Steve Reed MP: Phone calls, promotions and new policies

In his latest despatch from Westminster, Croydon North MP STEVE REED outlines what it was like to be part of the parliamentary reshuffles

Steve Reed MP: is now part of Labour's shadow Home Office team

Steve Reed MP: is now part of Labour’s shadow Home Office team

I was replying to constituents’ letters and emails in my office at Westminster when my phone rang. It was Ed Miliband’s political secretary to say she had Ed on the line.

The reshuffle had been widely anticipated for months. After a summer when the press had portrayed Labour as being on the back foot, Ed Miliband had regained the initiative with a barnstorming speech that has set the agenda since the political conference season with his call for a price freeze to curb excessive energy price hikes. He clearly wanted to maintain momentum with a new front bench team shaped to put Labour on people’s side on the big issues. including the rising cost of living, jobs, the health service and crime.

It was the first time I’d seen a parliamentary reshuffle at close quarters, and it was fascinating to be part of it.

The big jobs had been filled on the Monday with a new shadow cabinet in place. Westminster was echoing with gossip about who was up, who was down, and what that might mean for the parties’ policies. That left Tuesday to fill the more junior ministerial ranks.

In most jobs I’ve held outside politics, you get a new job by applying for it and making your case at interview. Political reshuffles don’t work like that. Going about Parliament I was aware that phone calls were being made and people were being promoted or demoted. It was happening in the same way on the government benches.
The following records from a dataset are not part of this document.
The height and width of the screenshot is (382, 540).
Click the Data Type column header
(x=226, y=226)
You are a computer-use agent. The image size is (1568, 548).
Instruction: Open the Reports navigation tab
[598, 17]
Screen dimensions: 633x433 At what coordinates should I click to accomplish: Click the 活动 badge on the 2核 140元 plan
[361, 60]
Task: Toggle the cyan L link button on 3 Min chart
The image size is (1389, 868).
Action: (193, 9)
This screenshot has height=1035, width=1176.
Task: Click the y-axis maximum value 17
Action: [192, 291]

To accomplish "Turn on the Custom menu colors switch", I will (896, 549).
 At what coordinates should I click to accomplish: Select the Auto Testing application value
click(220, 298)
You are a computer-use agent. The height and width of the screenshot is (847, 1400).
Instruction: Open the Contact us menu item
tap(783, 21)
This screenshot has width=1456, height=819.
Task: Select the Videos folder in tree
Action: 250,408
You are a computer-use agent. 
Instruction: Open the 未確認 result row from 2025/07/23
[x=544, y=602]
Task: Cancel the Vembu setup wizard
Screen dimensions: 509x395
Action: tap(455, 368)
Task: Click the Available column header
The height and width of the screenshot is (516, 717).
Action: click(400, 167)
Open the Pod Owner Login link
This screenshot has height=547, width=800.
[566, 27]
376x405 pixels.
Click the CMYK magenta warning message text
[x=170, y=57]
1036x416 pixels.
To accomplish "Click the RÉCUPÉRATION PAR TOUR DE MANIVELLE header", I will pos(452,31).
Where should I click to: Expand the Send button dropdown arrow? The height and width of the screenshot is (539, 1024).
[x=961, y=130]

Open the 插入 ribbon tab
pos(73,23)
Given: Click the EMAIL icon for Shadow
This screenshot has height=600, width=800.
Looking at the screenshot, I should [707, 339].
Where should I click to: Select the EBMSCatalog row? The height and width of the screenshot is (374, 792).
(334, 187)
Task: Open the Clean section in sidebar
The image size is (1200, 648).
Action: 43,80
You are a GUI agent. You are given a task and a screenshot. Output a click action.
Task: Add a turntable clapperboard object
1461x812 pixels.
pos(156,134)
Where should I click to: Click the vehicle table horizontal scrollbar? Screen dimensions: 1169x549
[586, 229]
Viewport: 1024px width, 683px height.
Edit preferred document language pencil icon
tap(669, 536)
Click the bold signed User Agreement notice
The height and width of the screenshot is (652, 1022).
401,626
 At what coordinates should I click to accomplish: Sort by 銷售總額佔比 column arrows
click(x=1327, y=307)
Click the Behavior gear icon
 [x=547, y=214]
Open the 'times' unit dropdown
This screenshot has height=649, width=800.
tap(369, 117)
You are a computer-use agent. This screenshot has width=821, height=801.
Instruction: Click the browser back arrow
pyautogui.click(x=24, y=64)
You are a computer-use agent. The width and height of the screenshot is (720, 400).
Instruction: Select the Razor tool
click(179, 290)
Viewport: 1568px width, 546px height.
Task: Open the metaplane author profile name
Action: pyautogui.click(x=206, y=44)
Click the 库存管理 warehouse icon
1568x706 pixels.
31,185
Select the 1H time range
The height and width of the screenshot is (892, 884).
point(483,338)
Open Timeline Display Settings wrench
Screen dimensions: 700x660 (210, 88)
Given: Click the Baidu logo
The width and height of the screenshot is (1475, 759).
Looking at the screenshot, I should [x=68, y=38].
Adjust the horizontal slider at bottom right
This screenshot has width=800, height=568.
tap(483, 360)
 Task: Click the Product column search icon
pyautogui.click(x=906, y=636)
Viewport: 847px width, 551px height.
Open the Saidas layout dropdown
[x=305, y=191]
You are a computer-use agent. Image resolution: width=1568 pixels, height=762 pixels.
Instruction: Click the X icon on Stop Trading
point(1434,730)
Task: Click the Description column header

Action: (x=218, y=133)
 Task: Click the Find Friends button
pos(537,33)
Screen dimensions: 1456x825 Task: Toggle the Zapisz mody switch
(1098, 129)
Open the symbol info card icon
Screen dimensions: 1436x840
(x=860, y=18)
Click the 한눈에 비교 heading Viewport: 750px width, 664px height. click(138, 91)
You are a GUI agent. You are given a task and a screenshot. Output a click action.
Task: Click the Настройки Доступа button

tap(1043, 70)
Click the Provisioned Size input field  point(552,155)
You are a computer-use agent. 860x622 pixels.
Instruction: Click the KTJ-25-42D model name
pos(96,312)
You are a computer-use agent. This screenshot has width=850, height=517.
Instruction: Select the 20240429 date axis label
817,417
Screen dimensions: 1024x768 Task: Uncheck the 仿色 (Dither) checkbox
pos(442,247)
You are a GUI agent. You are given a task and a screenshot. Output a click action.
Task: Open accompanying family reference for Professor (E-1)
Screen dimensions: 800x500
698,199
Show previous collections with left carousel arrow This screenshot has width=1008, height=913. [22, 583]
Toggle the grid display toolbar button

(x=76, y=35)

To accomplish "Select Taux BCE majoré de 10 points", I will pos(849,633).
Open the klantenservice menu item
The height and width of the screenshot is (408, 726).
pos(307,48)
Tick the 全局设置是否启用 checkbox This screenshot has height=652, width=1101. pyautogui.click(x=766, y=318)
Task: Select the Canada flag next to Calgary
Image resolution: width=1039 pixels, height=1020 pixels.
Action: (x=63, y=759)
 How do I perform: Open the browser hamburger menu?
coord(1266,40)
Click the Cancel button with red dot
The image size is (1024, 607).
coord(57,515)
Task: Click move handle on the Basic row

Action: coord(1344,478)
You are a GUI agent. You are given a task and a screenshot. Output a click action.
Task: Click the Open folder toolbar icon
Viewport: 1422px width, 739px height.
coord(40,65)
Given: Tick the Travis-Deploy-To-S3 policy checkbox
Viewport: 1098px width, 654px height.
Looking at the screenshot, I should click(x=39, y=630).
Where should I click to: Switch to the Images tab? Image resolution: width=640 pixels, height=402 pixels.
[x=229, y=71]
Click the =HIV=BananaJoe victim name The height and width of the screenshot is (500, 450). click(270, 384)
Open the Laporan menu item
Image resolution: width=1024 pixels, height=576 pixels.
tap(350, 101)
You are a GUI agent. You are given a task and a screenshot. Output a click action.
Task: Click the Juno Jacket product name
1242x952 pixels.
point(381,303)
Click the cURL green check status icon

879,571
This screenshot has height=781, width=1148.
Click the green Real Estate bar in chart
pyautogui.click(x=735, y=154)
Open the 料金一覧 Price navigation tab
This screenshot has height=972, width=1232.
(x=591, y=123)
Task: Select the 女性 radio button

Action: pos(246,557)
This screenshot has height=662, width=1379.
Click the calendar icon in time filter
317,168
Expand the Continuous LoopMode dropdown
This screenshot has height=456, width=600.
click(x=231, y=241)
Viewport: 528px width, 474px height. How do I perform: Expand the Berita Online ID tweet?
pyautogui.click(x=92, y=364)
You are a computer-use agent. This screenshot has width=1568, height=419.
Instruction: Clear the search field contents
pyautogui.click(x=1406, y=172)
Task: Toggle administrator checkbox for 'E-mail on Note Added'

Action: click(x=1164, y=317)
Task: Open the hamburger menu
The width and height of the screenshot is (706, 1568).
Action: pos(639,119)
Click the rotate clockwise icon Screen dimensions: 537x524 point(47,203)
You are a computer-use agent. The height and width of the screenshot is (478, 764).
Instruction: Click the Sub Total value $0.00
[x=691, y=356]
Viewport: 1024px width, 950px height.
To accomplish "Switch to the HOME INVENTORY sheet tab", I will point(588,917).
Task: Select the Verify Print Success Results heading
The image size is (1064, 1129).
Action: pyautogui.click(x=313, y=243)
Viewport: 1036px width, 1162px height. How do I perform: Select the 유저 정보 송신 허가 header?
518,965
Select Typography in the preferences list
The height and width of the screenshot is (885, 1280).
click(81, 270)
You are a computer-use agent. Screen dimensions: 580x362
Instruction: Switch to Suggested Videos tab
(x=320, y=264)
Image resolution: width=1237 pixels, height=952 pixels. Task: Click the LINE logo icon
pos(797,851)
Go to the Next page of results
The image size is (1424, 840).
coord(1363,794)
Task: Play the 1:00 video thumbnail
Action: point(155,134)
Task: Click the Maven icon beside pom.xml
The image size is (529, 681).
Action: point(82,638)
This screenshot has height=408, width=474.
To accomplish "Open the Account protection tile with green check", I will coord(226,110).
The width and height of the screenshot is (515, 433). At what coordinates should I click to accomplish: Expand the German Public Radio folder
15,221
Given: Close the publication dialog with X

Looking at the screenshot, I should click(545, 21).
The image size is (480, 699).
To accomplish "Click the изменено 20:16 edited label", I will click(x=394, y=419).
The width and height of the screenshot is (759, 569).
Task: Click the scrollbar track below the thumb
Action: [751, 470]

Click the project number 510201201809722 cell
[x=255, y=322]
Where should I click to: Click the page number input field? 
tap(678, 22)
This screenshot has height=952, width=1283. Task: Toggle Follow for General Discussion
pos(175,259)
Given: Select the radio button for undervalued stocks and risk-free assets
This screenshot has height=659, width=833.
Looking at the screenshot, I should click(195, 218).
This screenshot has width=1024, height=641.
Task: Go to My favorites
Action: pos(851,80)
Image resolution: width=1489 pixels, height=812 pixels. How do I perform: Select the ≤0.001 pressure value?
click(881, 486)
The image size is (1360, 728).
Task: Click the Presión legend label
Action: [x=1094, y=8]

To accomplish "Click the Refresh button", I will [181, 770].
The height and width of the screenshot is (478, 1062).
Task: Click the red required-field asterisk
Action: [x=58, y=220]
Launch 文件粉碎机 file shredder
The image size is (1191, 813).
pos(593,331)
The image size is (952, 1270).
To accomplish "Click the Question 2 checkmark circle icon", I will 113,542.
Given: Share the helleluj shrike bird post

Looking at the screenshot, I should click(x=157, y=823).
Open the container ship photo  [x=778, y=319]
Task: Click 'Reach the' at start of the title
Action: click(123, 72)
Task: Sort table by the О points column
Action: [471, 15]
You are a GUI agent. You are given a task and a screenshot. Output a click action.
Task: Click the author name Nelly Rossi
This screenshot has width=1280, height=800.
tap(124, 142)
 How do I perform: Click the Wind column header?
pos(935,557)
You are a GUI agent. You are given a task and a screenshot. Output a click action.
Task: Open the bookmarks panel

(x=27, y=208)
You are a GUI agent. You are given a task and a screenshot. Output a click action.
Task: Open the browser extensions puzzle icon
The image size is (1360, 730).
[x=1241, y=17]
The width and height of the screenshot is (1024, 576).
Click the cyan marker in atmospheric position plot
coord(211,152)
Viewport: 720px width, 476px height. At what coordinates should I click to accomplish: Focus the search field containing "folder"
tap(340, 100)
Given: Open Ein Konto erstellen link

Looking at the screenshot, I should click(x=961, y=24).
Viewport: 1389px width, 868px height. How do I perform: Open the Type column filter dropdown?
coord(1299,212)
That was when I got the phone call. Ed asked me to join Yvette Cooper in Labour’s shadow Home Office team focusing on anti-social behaviour. He knew I had a successful track record in reducing crime from my time in local government. I thanked him and eagerly accepted. Crime is one of the big issues that concern our communities, and this was a great opportunity to help shape Labour’s crime prevention policy in the run-up to the general election.

The following Monday was my first time speaking from the despatch box in the House of Commons, a position reserved for frontbenchers. I led for the Opposition on a debate about ASBOs, which the government wants to weaken, and dangerous dogs, with the government refusing to introduce tough dog control orders that could reduce the risk of dog attacks by taking prompt action against irresponsible owners.

I appeared on the BBC’s Daily Politics show to argue for stricter controls, and was delighted that my call for tougher action made the front page of the Evening Standard.
It happens as fast as that, but there’s no reduction in my important work in the constituency.

On Friday, I joined pupils, parents and teachers at St Joseph’s Primary School for assembly before a meeting at the Town Hall, then my regular public advice surgery later that afternoon in Thornton Heath. On Saturday I hosted a well-attended public meeting in West Thornton then headed up to Upper Norwood to speak to a group of community activists who wanted to raise their concerns about proposals to rebuild the Crystal Palace.

Then it was back home to get to grips with my new shadow portfolio. Juggling the many demands on your time is part of a politician’s life. I am determined to stay focused on my constituency in Croydon North while I do my best to make sure Labour’s on the side of the law-abiding majority in shaping our approach to preventing crime and keeping our communities safe.